> **INSTRUCTIONS TO FOLLOW**
The records below must be transcribed precisely and in full.
§
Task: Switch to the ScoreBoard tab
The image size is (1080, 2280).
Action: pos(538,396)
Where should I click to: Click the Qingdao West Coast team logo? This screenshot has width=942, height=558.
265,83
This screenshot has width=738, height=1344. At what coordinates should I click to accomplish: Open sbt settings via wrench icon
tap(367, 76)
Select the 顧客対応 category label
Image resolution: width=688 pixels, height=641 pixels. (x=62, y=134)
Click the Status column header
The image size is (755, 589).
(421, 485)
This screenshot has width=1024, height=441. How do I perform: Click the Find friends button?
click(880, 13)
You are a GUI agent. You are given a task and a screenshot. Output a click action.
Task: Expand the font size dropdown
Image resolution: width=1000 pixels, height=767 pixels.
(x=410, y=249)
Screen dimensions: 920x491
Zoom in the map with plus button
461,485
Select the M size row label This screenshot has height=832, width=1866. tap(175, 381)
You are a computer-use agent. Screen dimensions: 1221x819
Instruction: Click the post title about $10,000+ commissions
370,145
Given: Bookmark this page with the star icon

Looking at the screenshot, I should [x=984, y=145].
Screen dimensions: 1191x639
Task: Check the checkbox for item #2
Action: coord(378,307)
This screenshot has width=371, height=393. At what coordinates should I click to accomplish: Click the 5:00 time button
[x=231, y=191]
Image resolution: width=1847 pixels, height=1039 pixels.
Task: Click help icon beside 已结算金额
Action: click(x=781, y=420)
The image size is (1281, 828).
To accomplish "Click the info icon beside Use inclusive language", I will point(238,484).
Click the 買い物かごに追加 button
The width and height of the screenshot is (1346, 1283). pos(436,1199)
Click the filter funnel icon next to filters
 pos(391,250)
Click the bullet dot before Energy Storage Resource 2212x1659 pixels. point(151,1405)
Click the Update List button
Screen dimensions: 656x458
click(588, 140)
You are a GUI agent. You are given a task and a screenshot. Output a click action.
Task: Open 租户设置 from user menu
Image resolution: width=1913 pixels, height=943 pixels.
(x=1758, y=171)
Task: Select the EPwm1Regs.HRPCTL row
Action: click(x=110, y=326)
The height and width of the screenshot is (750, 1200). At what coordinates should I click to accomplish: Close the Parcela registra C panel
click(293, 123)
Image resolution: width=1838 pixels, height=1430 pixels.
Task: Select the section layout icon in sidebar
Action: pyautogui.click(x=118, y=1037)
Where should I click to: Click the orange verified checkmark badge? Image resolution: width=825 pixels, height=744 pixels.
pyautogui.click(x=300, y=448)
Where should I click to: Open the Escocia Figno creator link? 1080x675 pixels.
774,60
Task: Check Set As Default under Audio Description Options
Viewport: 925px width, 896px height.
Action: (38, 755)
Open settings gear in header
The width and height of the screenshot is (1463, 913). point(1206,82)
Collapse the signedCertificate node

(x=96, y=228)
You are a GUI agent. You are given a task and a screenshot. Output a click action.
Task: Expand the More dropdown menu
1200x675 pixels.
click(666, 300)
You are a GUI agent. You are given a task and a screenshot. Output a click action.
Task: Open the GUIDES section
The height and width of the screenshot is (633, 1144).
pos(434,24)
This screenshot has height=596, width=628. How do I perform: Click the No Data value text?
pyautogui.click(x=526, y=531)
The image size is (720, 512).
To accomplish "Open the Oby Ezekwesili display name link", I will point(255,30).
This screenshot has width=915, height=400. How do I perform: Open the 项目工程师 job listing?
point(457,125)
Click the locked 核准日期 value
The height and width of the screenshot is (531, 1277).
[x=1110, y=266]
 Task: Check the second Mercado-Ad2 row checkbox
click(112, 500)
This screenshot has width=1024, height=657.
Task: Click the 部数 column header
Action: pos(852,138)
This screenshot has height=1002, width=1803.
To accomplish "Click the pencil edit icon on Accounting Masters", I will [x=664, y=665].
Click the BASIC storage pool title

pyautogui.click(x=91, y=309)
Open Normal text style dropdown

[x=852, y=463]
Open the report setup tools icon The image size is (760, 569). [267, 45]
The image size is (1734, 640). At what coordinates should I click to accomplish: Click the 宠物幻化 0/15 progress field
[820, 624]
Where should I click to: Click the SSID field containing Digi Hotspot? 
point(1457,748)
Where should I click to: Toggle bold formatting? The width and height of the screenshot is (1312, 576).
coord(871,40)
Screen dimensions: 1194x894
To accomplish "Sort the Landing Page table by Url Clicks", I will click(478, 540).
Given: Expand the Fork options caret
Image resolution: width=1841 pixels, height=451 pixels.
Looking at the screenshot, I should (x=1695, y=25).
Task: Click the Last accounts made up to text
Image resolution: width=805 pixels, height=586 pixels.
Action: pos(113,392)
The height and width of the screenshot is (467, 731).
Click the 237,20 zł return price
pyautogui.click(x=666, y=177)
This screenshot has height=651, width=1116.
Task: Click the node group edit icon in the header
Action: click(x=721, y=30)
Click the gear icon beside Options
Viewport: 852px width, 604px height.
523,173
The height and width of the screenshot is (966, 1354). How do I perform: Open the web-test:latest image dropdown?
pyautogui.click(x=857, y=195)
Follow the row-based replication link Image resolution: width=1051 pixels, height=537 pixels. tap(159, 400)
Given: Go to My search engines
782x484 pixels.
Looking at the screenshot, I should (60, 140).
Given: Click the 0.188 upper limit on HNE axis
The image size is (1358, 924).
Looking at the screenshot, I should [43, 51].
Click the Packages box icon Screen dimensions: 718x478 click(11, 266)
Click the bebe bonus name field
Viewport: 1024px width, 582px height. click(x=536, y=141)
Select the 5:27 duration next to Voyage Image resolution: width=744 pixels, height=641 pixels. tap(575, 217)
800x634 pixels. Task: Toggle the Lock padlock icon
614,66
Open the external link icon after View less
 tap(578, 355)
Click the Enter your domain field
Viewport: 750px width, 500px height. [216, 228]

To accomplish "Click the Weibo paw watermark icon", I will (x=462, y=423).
§
> **ANSWER**
Task: Switch to the ScoreBoard tab
The image size is (1080, 2280).
Action: pos(538,396)
Where should I click to: Click the Qingdao West Coast team logo? This screenshot has width=942, height=558.
265,83
This screenshot has width=738, height=1344. At what coordinates should I click to accomplish: Open sbt settings via wrench icon
tap(367, 76)
Select the 顧客対応 category label
Image resolution: width=688 pixels, height=641 pixels. (x=62, y=134)
Click the Status column header
The image size is (755, 589).
(421, 485)
This screenshot has width=1024, height=441. How do I perform: Click the Find friends button?
click(880, 13)
You are a GUI agent. You are given a task and a screenshot. Output a click action.
Task: Expand the font size dropdown
Image resolution: width=1000 pixels, height=767 pixels.
(x=410, y=249)
Screen dimensions: 920x491
Zoom in the map with plus button
461,485
Select the M size row label This screenshot has height=832, width=1866. tap(175, 381)
You are a computer-use agent. Screen dimensions: 1221x819
Instruction: Click the post title about $10,000+ commissions
370,145
Given: Bookmark this page with the star icon

Looking at the screenshot, I should [x=984, y=145].
Screen dimensions: 1191x639
Task: Check the checkbox for item #2
Action: coord(378,307)
This screenshot has width=371, height=393. At what coordinates should I click to accomplish: Click the 5:00 time button
[x=231, y=191]
Image resolution: width=1847 pixels, height=1039 pixels.
Task: Click help icon beside 已结算金额
Action: click(x=781, y=420)
The image size is (1281, 828).
To accomplish "Click the info icon beside Use inclusive language", I will point(238,484).
Click the 買い物かごに追加 button
The width and height of the screenshot is (1346, 1283). pos(436,1199)
Click the filter funnel icon next to filters
 pos(391,250)
Click the bullet dot before Energy Storage Resource 2212x1659 pixels. point(151,1405)
Click the Update List button
Screen dimensions: 656x458
click(588, 140)
You are a GUI agent. You are given a task and a screenshot. Output a click action.
Task: Open 租户设置 from user menu
Image resolution: width=1913 pixels, height=943 pixels.
(x=1758, y=171)
Task: Select the EPwm1Regs.HRPCTL row
Action: click(x=110, y=326)
The height and width of the screenshot is (750, 1200). At what coordinates should I click to accomplish: Close the Parcela registra C panel
click(293, 123)
Image resolution: width=1838 pixels, height=1430 pixels.
Task: Select the section layout icon in sidebar
Action: pyautogui.click(x=118, y=1037)
Where should I click to: Click the orange verified checkmark badge? Image resolution: width=825 pixels, height=744 pixels.
pyautogui.click(x=300, y=448)
Where should I click to: Open the Escocia Figno creator link? 1080x675 pixels.
774,60
Task: Check Set As Default under Audio Description Options
Viewport: 925px width, 896px height.
Action: (38, 755)
Open settings gear in header
The width and height of the screenshot is (1463, 913). point(1206,82)
Collapse the signedCertificate node

(x=96, y=228)
You are a GUI agent. You are given a task and a screenshot. Output a click action.
Task: Expand the More dropdown menu
1200x675 pixels.
click(666, 300)
You are a GUI agent. You are given a task and a screenshot. Output a click action.
Task: Open the GUIDES section
The height and width of the screenshot is (633, 1144).
pos(434,24)
This screenshot has height=596, width=628. How do I perform: Click the No Data value text?
pyautogui.click(x=526, y=531)
The image size is (720, 512).
To accomplish "Open the Oby Ezekwesili display name link", I will point(255,30).
This screenshot has width=915, height=400. How do I perform: Open the 项目工程师 job listing?
point(457,125)
Click the locked 核准日期 value
The height and width of the screenshot is (531, 1277).
[x=1110, y=266]
 Task: Check the second Mercado-Ad2 row checkbox
click(112, 500)
This screenshot has width=1024, height=657.
Task: Click the 部数 column header
Action: pos(852,138)
This screenshot has height=1002, width=1803.
To accomplish "Click the pencil edit icon on Accounting Masters", I will [x=664, y=665].
Click the BASIC storage pool title

pyautogui.click(x=91, y=309)
Open Normal text style dropdown

[x=852, y=463]
Open the report setup tools icon The image size is (760, 569). [267, 45]
The image size is (1734, 640). At what coordinates should I click to accomplish: Click the 宠物幻化 0/15 progress field
[820, 624]
Where should I click to: Click the SSID field containing Digi Hotspot? 
point(1457,748)
Where should I click to: Toggle bold formatting? The width and height of the screenshot is (1312, 576).
coord(871,40)
Screen dimensions: 1194x894
To accomplish "Sort the Landing Page table by Url Clicks", I will click(478, 540).
Given: Expand the Fork options caret
Image resolution: width=1841 pixels, height=451 pixels.
Looking at the screenshot, I should (x=1695, y=25).
Task: Click the Last accounts made up to text
Image resolution: width=805 pixels, height=586 pixels.
Action: pos(113,392)
The height and width of the screenshot is (467, 731).
Click the 237,20 zł return price
pyautogui.click(x=666, y=177)
This screenshot has height=651, width=1116.
Task: Click the node group edit icon in the header
Action: click(x=721, y=30)
Click the gear icon beside Options
Viewport: 852px width, 604px height.
523,173
The height and width of the screenshot is (966, 1354). How do I perform: Open the web-test:latest image dropdown?
pyautogui.click(x=857, y=195)
Follow the row-based replication link Image resolution: width=1051 pixels, height=537 pixels. tap(159, 400)
Given: Go to My search engines
782x484 pixels.
Looking at the screenshot, I should (60, 140).
Given: Click the 0.188 upper limit on HNE axis
The image size is (1358, 924).
Looking at the screenshot, I should [43, 51].
Click the Packages box icon Screen dimensions: 718x478 click(11, 266)
Click the bebe bonus name field
Viewport: 1024px width, 582px height. click(x=536, y=141)
Select the 5:27 duration next to Voyage Image resolution: width=744 pixels, height=641 pixels. tap(575, 217)
800x634 pixels. Task: Toggle the Lock padlock icon
614,66
Open the external link icon after View less
 tap(578, 355)
Click the Enter your domain field
Viewport: 750px width, 500px height. [216, 228]

To accomplish "Click the Weibo paw watermark icon", I will (x=462, y=423).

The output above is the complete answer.